Pada akhir Juli lalu, Kenya mengumumkan kesiapannya untuk mengambil peran sebagai negara yang memimpin dan mengerahkan sebanyak 1.000 personel ke Haiti. Sementara itu, Amerika Serikat juga menunjukkan kesediaannya untuk memberikan dukungan logistik walaupun tanpa pengerahan pasukan ke lapangan, bulan lalu PBB juga mengungkapkan bahwa beberapa negara lain juga bersedia berkontribusi dalam kekuatan keamanan multinasional, termasuk Jamaika, Bahama, dan Antigua serta Barbuda.
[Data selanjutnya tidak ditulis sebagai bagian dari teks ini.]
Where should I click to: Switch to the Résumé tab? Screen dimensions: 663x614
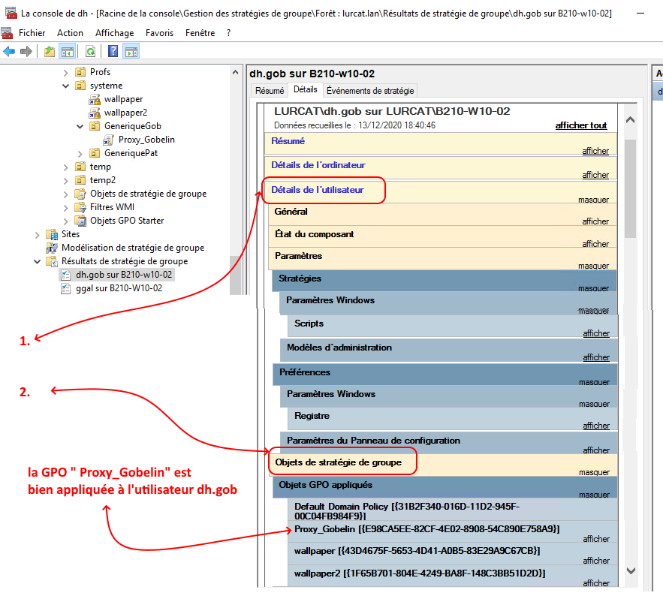270,91
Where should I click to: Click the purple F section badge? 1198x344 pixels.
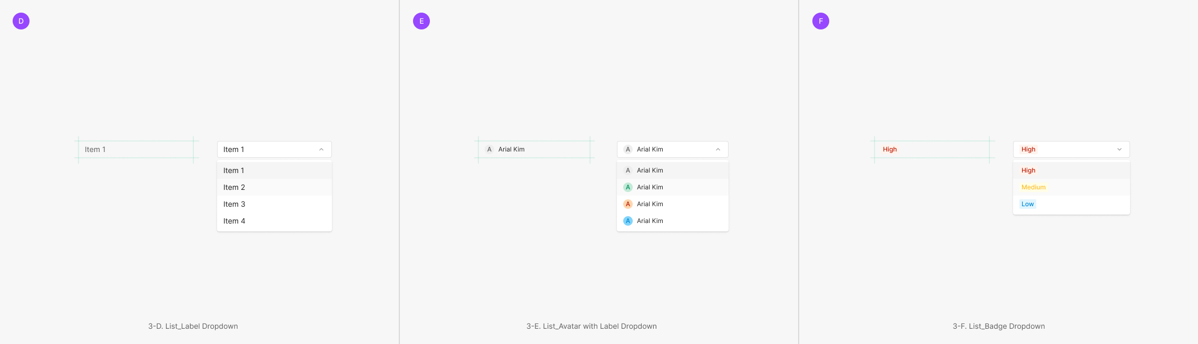(821, 21)
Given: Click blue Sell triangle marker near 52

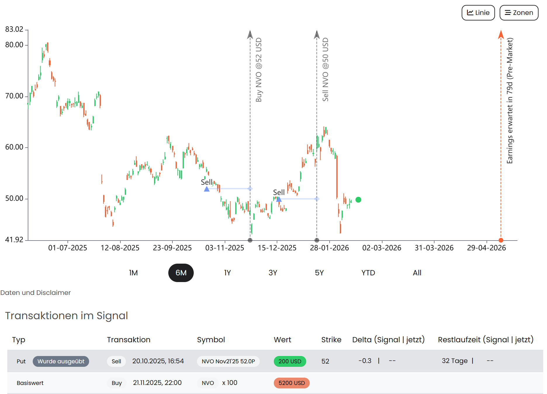Looking at the screenshot, I should [207, 189].
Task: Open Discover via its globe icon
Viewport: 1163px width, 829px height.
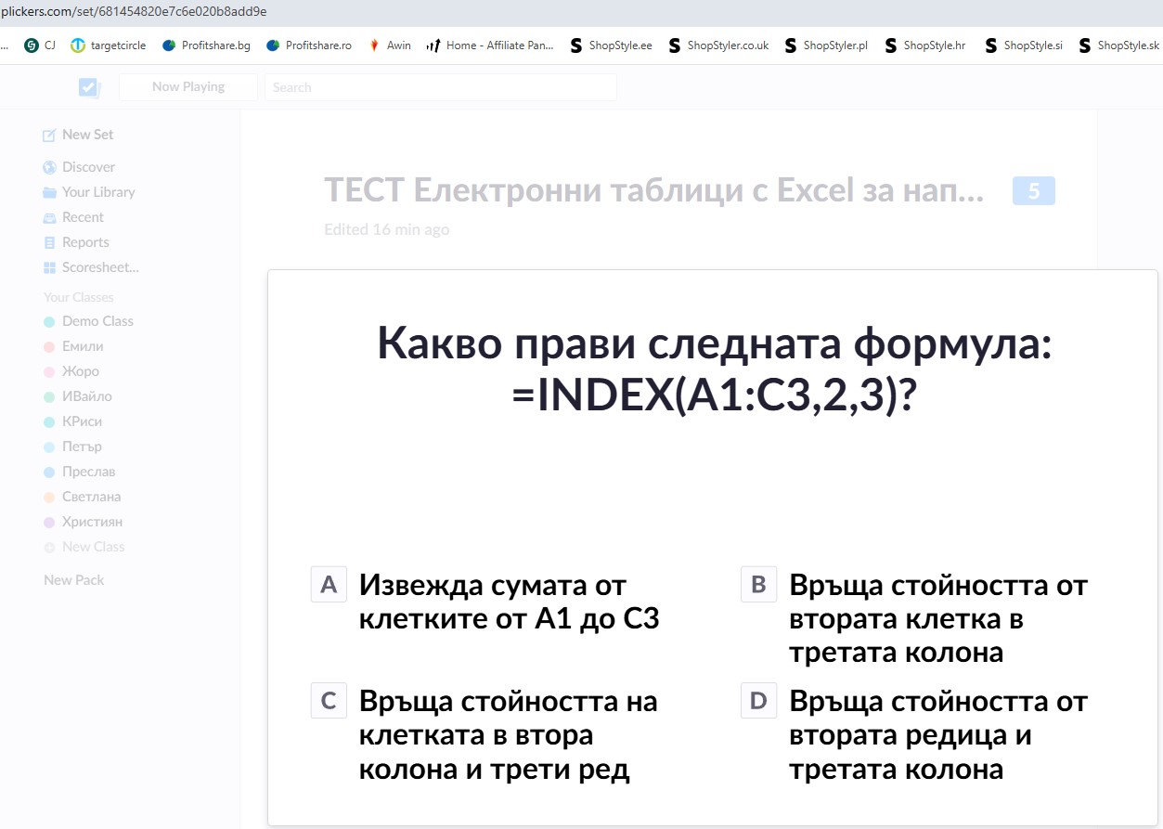Action: (x=49, y=168)
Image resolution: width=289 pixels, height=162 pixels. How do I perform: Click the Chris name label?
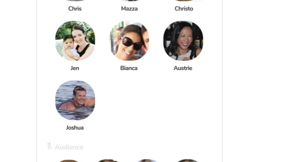click(x=75, y=9)
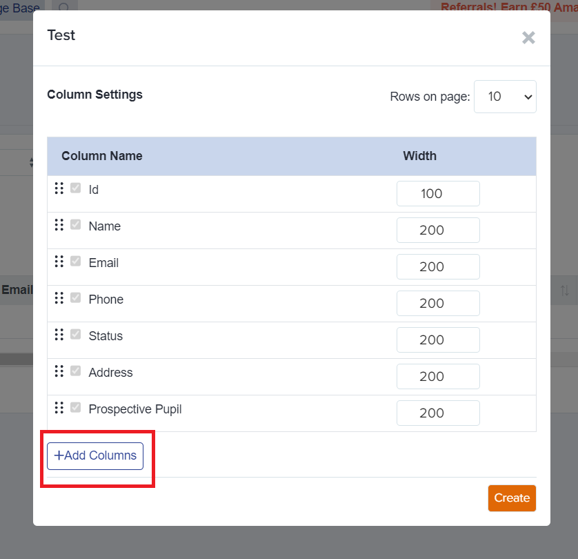The image size is (578, 559).
Task: Toggle the Prospective Pupil checkbox
Action: point(76,406)
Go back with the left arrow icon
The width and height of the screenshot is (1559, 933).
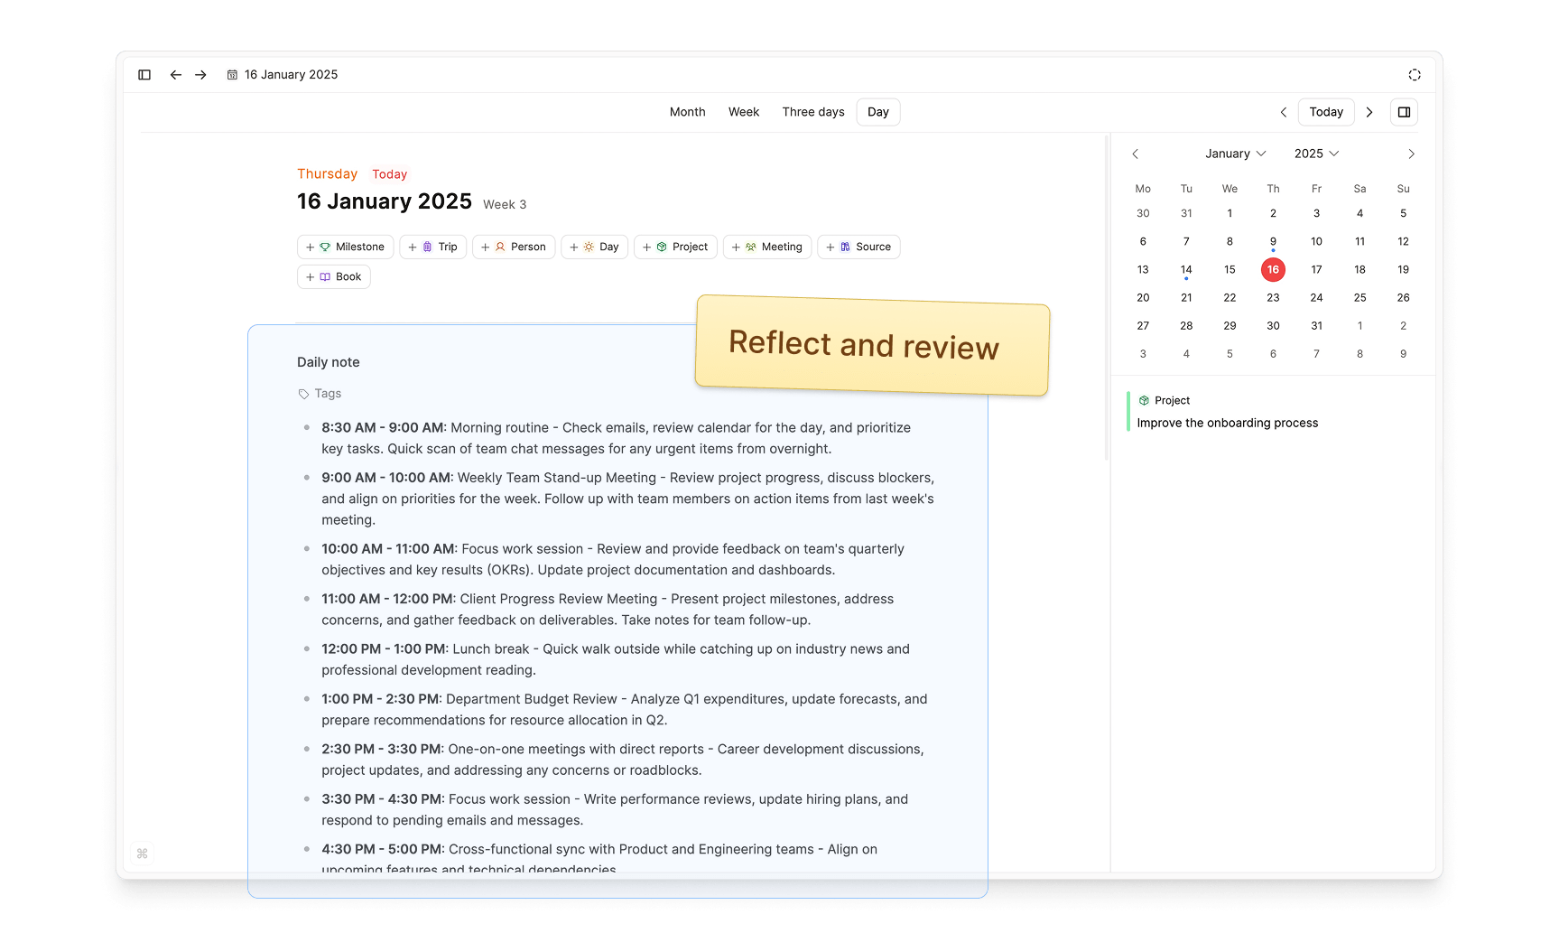[176, 75]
Setelah berbulan-bulan perdebatan internal mengenai mandat yang sesuai, anggota Dewan Keamanan PBB akan memutuskan dengan cepat apakah akan memberikan persetujuan mereka untuk misi semacam ini, yang akan beroperasi secara independen tanpa kendali PBB. Pada pertengahan September lalu, Perdana Menteri Haiti, Henry kembali memohon kepada komunitas internasional di hadapan Sidang Umum PBB untuk memberikan bantuan “darurat” bagi negaranya.
Laporan terbaru dari kantor Sekretaris Jenderal PBB mengungkapkan bahwa berbagai krisis di Haiti memburuk selama tahun terakhir. Laporan DK PBB tersebut mencatat meningkatnya kekerasan yang semakin intensif dan brutal yang dilakukan oleh geng kriminal yang menguasai sebagian besar ibu kota Haiti, Port-au-Prince, dan beberapa daerah sekitarnya. Laporan tersebut juga mencatat penggunaan pemerkosaan sebagai senjata, penembak jitu yang menimbulkan ketakutan di antara penduduk setempat dari atap-atap, dan bahkan kasus pembakaran hidup-hidup.
Tercatat hampir 2.800 pembunuhan yang terjadi antara Oktober 2022 dan Juni 2023, termasuk 80 kematian anak di bawah umur yang tragis. Eskalasi kekerasan ini semakin diperparah oleh perdagangan senjata ilegal, terutama yang berasal dari Amerika Serikat. Meskipun begitu, laporan tersebut juga mencatat bahwa warga biasa Haiti telah mulai membentuk unit pertahanan diri untuk melawan kekuatan-kekuatan ini.
Pasukan “dukungan keamanan multinasional” akan mempunyai mandat selama 12 bulan di Haiti. Waktu kedatangannya belum ditentukan dan lebih banyak negara telah diundang untuk berpartisipasi. Resolusi tersebut juga menyerukan penghentian global penjualan senjata ke Haiti, kecuali untuk tujuan keamanan yang disetujui. Misi ini diharapkan dapat memperkuat keamanan lokal dan memperkuat Kepolisian Nasional Haiti dalam mengejar geng-geng tersebut. Pasukan keamanan Haiti telah menerima sejumlah dukungan internasional namun masih kekurangan staf dan kekurangan persenjataan.